# START OF Passage given

English Garden Dreams
Travel through the English countryside and strolls through English gardens and homes are two of my favorite things to do in the world. While finding the time and resources to do these can be tricky, Virginia's Hunt Country offers easy access in the form of a perfect day trip.
The Mellon Estate, Oak Spring, in Upperville, Va, set amongst rolling hills and hedgrow-ed, unmarked byways, nestles into a natural landscape that Capability Brown would have envied. Twice a year the private garden, greenhouse, and a small portion of the house are opened to the public. I've tried many times to get a ticket, but they sell out so fast it's almost impossible. Yet hope spring eternal, and this June, Katherine (my daughter) and I made it! And I think you should try, too. The Spring tour sells out ridiculously fast, but this summer one is worth the wait.
Firstly, driving to Oak Spring is very much like a drive through the English countryside. This landscape, filled with sprawling horse farms, is a culture and lifestyle all its own. The roads are discreet. The fences are mostly stacked stone. And the entrances to these estates are quietly exclusive. The name of the estate may be printed on a small signpost. The entrace may be gated. A few may have lions and pillasters to announce them, but for the most part, the culture here is quiet and content to stay that way.
Upon entering the Mellon estate, you'll be greeted by staff that, in some cases, date back to the days when Bunny lived here (she died in 2014). Their love of the property and sharing it with others is contageous.
WARNING: Parking is exclusively in fields. And it was pouring the day we were there. We had no problem in our low-slung car, but I wish I'd driven our 4WD.
The tour begins at the stables, which have been fitted out as guest rooms for attendees to their many conferences and training programs. Overhead, amongst the rafters of the encircling logia, are the names of the many racehorses bred there.

# END OF Passage given
# START OF Source material

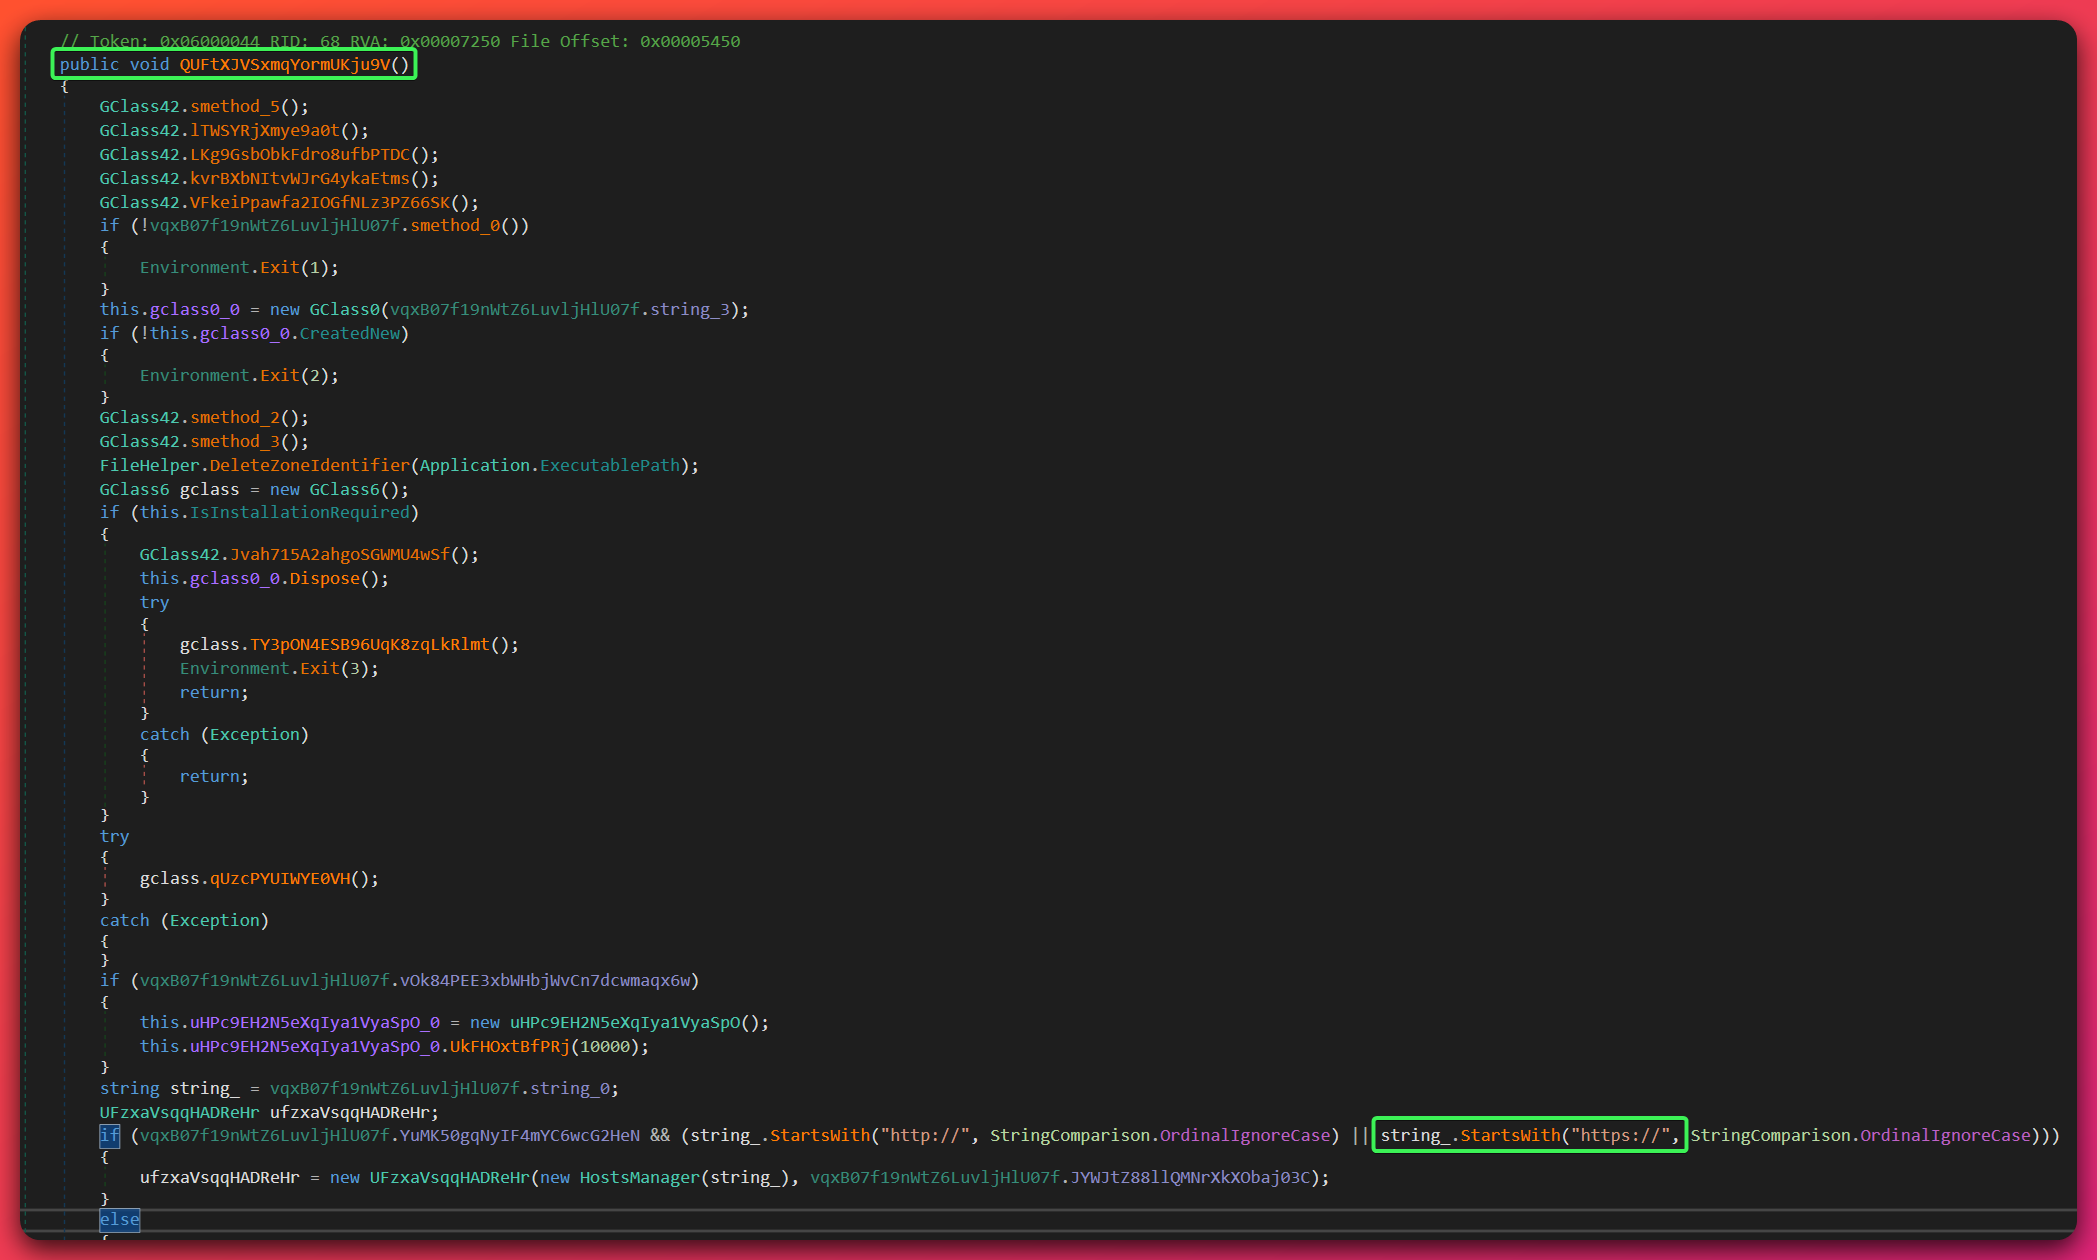Select the highlighted else keyword

coord(118,1220)
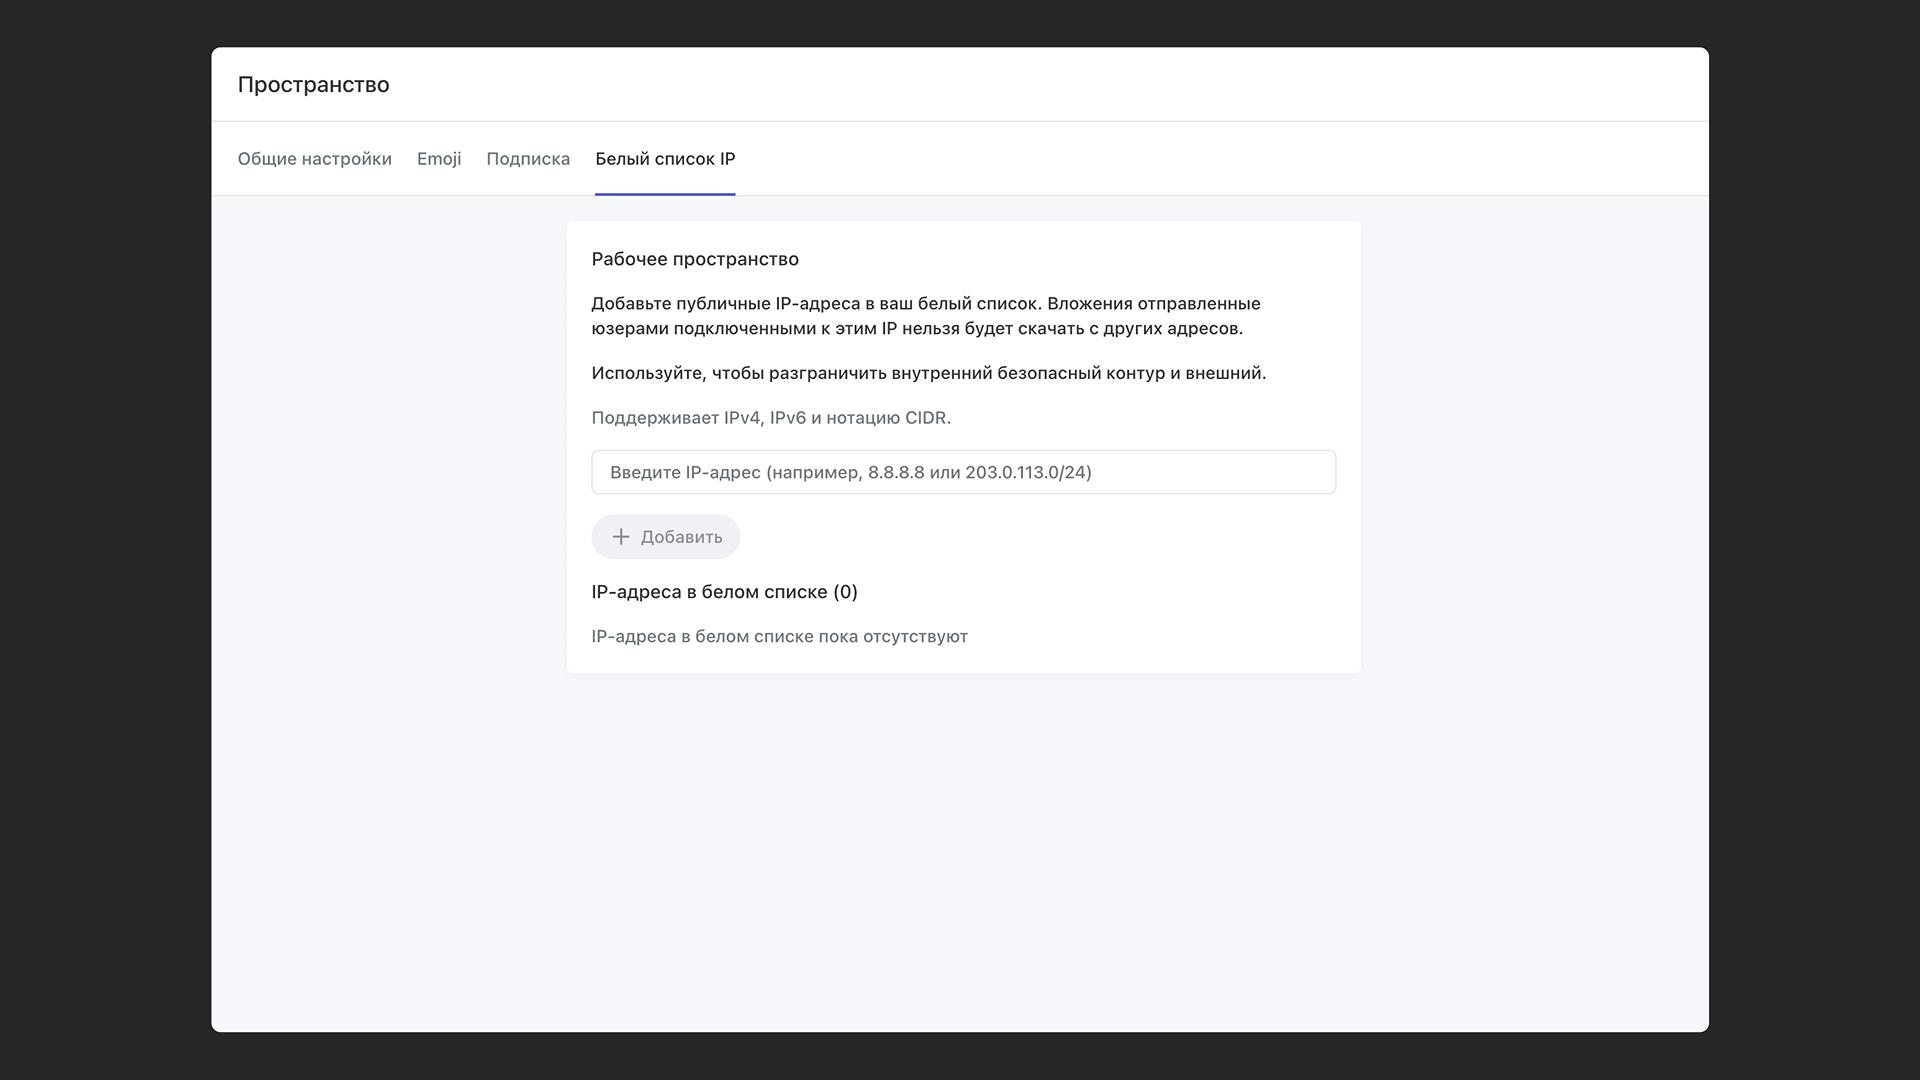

# END OF Source material

Please continue the Oak Spring garden account at the top of the page, picking up right after its final sentence.

## Reply to the exercise
Follow the path from the stables toward the gallery (which houses rotating collections ranging from botantical prints to remembrances of the Kennedys) and gift shop (we stopped in for umbrellas - yes, we were completely unprepared for the weather!).
And from there it's an easy stroll, through the fields, to the Main House.
En route we noticed a sign showcasing the original Mellon home on the property, known as The Brick House. The Brick House was an impressive, yet stiff and predictable, Palladian style - nothing like the sense of rambling history, at one with its surroundings, like what Bunny ultimately created.
THE PATIO & ENTRY:
I loved the seemingly careless way plants and herbs grow up through the chinks in the stone and brickwork. It honestly made me feel much better about my own patios!
We didn't get a tour of the house, but we entered the garden through the side entrance, which led to a perfectly proportioned, brick-floored foyer. The graciousness and comfort of this home, as expansive and costly as it is, makes it surprising livable.
Baskets and cut flowers were everywhere. Looking through the mirror behind this bouquet, you get a sense of the proportions of the foyer.
This photo doesn't do it justice, but there were two corridors leading off the foyer. This one leads to a children's wing. We were not allowed to leave the bricked floor, but could see down these hallways. The other corridor leads to the formal rooms of the house, including a swooping-staircased front hall, with the dining room beyond. I was too intimidated to take pictures of that - the docent at that entry was Bunny's former butler, still in residence here. He was gracious and charming, but it just felt too intrusive to take a picture over his shoulder...
THE WALLED GARDEN:
I loved this creamy treatment of the doors with the white trim. The combination balances with and mimics the tones of the stone beautifully. The unruly plantings add to the sense of all of this happening naturally.
The above seating area is to the right as you enter the garden. And then this walkway to your left:
The color of these lights is the same as the color on the garden furniture, creating a cohesive palette.
Just look at this secreted door at the end of the left-side walkway, and the combination of flagstone and brick. The effect is that of a garden that has been here for ages, and evolved over time. The triangular pull on this door is the same on all the doors cut into the walls of this intimate garden.
A guest house is built into the walls on this left side. We could only peek through the windows; but don't the rooms look welcoming? And again the painted wood floors. You may have noticed them in the photo of the children's wing, and thought they were a nod to the playroom. Not so. These meticulously painted surfaces are throughout the house's first floor and serve to give it a light, unpretentious air.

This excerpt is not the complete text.